= Documentfragment =
Resultaten
Resultaten (titel verborgen)
4.1 Vervoerskenmerken
Zoals eerder benoemd, vergroten beperkte verplaatsingsmogelijkheden de kans op sociale exclusie. Wie mobiel is, kan voorzieningen bereiken, boodschappen doen en sociale contacten onderhouden. In dit onderdeel gaan we verder in op de vervoersmogelijkheden van respondenten en hun reisgedrag.
Voertuigbezit
We vroegen aan de respondenten welke voertuigen hun huishouden in het bezit heeft. In Figuur 3 worden de resultaten op deze vraag weergegeven. Ruim drie kwart (76%) van de respondenten is in het bezit van een fiets. Daarnaast bezit een op de vijf (20%) respondenten (ook) een E-bike, speed pedelec of fatbike. Ruim een kwart (26%) van de huishoudens van respondenten hebben een auto. De Basismonitor Groningen rapporteert dat gemiddeld 54 per 100 huishoudens zijn in Groningen. De aantallen in de gebiedsdelen variëren van 23 in het Centrum tot 127 in Ten Boer. Ondanks dat huishoudens meerdere auto’s in het bezit kunnen hebben lijkt het autobezit in de steekproef lager te liggen dan gemiddeld in de gemeente Groningen.
Figuur 3: Voertuigbezit in huishouden (n=883)
Bovenstaande grafiek in tabel-vorm:
| label | procent_ja |
|---|---|
| Fiets | 76% |
| Auto | 26% |
| E-bike/ speed pedelec / fatbike | 20% |
| Geen | 9% |
| Scooter/Brommer | 7% |
| Motor | 1% |
| Anders, namelijk... | 5% |
*Meerdere antwoorden mogelijk, waardoor de aantallen optellen tot meer dan het aantal respondenten.

= Brongegevens =
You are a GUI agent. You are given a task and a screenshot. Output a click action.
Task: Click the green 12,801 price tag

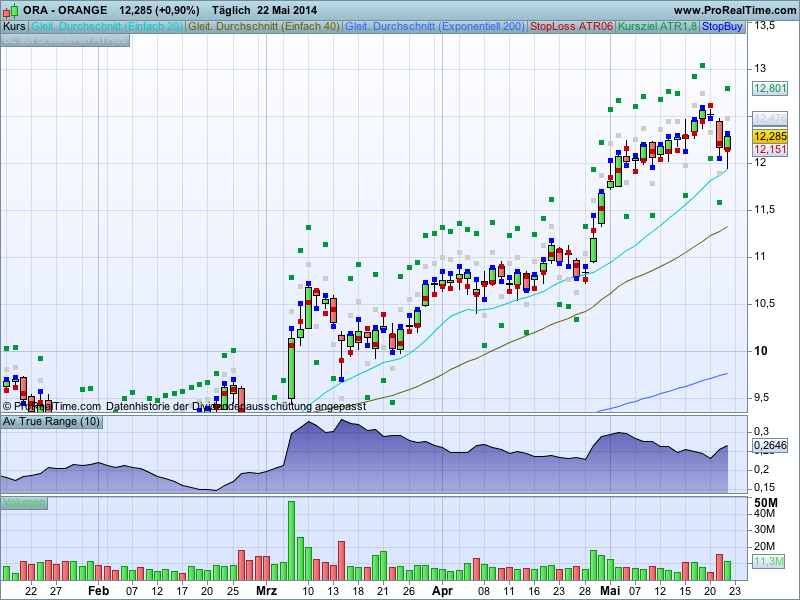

= Opdrachten =
1/ Noem alle voertuigsoorten uit de tabel bij Figuur 3 in het documentfragment, elk met het percentage huishoudens dat er een bezit. Laat "Geen" en "Anders, namelijk..." weg.
2/ Schrijf een vervolg op de tekst over voertuigbezit in Groningen, te beginnen na de laatste zin.

= Antwoorden =
1/
- Fiets: 76%
- Auto: 26%
- E-bike/ speed pedelec / fatbike: 20%
- Scooter/Brommer: 7%
- Motor: 1%

2/
Het wel of niet hebben van een rijbewijs is één van de factoren die meespeelt in de kans op mobiliteitsarmoede. Daarom hebben wij aan de respondenten gevraagd of zij in het bezit zijn van een rijbewijs. Uit de resultaten blijkt dat ruim de helft (55%) van de respondenten een rijbewijs heeft, tegenover een kleine minderheid (45%) zonder rijbewijs. Ter vergelijking: in de gemeente Groningen heeft 69% van de volwassen bevolking een rijbewijs (CBS, 2025). Het rijbewijsbezit in de bevraagde groep is dus lager dan gemiddeld in Groningen.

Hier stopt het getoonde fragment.